The prime ministers said they also discussed the political crisis in Northern Ireland that has led to the calling of an assembly election.

Mrs May said the difficulties faced by the institutions at Stormont were “serious”.

“It is fundamentally important that we work with Northern Ireland’s political leadership to find a solution,” she said.

‘Influence’

After the talks, Mr Kenny said that he intends to accept an invitation from Donald Trump to visit the White House on St Patrick’s Day in spite of the US president’s controversial immigration crackdown.

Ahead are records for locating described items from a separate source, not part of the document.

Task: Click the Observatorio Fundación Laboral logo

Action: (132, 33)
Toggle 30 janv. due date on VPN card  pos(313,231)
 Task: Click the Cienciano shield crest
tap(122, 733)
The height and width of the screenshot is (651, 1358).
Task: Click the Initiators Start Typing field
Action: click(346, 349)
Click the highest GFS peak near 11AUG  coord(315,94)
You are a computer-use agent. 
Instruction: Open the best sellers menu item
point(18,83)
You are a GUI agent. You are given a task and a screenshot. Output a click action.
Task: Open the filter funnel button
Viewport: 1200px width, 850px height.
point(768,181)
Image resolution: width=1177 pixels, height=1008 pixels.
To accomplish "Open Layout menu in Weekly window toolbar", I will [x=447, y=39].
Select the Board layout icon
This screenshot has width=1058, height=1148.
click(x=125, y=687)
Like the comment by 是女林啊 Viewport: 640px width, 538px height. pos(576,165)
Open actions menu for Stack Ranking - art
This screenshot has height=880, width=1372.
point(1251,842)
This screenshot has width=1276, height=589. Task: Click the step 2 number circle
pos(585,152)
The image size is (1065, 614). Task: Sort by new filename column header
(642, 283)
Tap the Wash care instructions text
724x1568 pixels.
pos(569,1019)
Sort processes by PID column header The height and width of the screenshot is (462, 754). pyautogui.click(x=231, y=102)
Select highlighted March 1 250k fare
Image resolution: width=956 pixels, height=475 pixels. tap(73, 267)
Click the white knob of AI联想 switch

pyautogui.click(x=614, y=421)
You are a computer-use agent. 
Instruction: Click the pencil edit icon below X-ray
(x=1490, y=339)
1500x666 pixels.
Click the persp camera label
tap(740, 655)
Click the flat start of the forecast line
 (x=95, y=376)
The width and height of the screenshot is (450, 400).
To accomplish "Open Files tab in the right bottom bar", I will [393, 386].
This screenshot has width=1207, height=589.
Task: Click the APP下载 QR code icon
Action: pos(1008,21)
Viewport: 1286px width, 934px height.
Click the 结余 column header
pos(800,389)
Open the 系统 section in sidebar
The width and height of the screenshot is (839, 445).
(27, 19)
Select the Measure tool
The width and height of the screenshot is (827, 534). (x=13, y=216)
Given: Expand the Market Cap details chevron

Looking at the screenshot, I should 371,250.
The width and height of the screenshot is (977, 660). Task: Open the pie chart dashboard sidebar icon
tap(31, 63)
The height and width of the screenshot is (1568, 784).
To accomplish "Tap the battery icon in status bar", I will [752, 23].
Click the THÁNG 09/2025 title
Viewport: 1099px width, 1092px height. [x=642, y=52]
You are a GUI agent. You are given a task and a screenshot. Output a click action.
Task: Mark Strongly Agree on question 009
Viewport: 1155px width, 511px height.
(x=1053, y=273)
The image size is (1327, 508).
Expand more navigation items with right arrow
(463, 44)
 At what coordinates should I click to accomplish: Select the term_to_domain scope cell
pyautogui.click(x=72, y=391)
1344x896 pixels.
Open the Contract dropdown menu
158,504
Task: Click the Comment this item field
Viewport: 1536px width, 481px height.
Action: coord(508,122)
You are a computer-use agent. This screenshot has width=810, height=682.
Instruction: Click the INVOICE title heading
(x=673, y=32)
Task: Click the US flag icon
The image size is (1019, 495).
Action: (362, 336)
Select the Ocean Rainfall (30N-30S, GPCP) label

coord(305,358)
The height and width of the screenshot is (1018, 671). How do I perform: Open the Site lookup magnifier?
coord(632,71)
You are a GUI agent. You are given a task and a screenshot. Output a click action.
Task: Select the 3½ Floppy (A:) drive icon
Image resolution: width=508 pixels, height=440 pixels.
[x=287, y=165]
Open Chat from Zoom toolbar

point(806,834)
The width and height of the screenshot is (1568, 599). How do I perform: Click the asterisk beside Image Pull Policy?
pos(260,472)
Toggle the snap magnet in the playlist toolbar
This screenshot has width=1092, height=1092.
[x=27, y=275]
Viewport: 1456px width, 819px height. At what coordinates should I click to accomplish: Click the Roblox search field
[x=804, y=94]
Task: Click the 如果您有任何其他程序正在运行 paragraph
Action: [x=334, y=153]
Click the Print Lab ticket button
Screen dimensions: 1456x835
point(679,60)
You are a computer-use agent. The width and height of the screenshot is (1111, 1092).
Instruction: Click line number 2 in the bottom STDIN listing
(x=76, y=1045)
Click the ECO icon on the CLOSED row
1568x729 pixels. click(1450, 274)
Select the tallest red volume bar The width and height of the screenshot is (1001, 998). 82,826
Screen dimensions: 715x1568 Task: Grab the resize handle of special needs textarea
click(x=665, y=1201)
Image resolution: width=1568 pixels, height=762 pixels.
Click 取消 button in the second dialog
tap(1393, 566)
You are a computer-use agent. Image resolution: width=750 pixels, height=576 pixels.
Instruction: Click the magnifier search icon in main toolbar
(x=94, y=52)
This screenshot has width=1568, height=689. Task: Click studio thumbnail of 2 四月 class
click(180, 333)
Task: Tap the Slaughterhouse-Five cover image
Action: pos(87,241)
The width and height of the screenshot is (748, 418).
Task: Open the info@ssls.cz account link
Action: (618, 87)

He said he disagreed with Mr Trump’s immigration policy banning citizens from Iraq, Syria, Iran, Libya, Somalia, Sudan and Yemen from entering the US.

But he added that it was important to “say face-to-face to the president the issues that are of importance to us”.

“I don’t want a situation where 35 million Irish-Americans or the 50,000 undocumented Irish who are in the States are left without contact or connection during St Patrick’s week,” he said.

“We have had great influence in the US over the years – we still have that influence and we intend to use it.”

Earlier, Mrs May met leaders and ministers from the UK’s three devolved governments at a summit in Cardiff.

Northern Ireland, Scotland and Wales pressed her for a greater role in Brexit negotiations with the EU and Mrs May told them she would “intensify” work on their proposals for the talks on the UK’s withdrawal from the EU.